Stored items
=-=-=-=-=

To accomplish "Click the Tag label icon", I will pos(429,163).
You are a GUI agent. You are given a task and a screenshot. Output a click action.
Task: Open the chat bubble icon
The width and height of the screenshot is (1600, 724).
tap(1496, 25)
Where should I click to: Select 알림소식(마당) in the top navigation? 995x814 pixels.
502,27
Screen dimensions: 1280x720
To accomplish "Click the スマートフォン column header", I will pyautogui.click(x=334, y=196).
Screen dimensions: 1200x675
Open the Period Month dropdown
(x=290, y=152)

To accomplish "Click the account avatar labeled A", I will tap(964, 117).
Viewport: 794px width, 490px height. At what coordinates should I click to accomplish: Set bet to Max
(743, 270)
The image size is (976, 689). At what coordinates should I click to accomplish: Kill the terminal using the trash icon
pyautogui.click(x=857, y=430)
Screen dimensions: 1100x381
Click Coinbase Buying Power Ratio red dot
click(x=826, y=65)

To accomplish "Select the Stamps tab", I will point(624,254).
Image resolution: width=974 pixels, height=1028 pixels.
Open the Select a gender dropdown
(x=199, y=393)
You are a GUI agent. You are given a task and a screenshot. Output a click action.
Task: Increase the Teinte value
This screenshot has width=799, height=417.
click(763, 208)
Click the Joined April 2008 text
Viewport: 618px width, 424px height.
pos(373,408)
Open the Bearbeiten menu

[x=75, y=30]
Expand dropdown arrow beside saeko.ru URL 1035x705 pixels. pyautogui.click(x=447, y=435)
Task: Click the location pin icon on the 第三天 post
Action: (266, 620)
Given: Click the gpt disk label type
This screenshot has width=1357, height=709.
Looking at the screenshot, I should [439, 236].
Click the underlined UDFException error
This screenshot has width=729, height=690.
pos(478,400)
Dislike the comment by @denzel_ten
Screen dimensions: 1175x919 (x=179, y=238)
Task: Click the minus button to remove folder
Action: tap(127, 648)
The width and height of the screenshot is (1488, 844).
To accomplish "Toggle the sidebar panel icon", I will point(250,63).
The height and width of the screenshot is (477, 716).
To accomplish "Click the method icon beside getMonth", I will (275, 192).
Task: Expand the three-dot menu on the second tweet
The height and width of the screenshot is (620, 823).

=-=-=-=-=

## Problem details
Only the lines containing "will" are needed; copy each of them from the data.

## Exercise answer
To accomplish "Click the Tag label icon", I will pos(429,163).
To accomplish "Click the スマートフォン column header", I will pyautogui.click(x=334, y=196).
To accomplish "Click the account avatar labeled A", I will tap(964, 117).
To accomplish "Select the Stamps tab", I will point(624,254).
To accomplish "Toggle the sidebar panel icon", I will point(250,63).
To accomplish "Click the method icon beside getMonth", I will (275, 192).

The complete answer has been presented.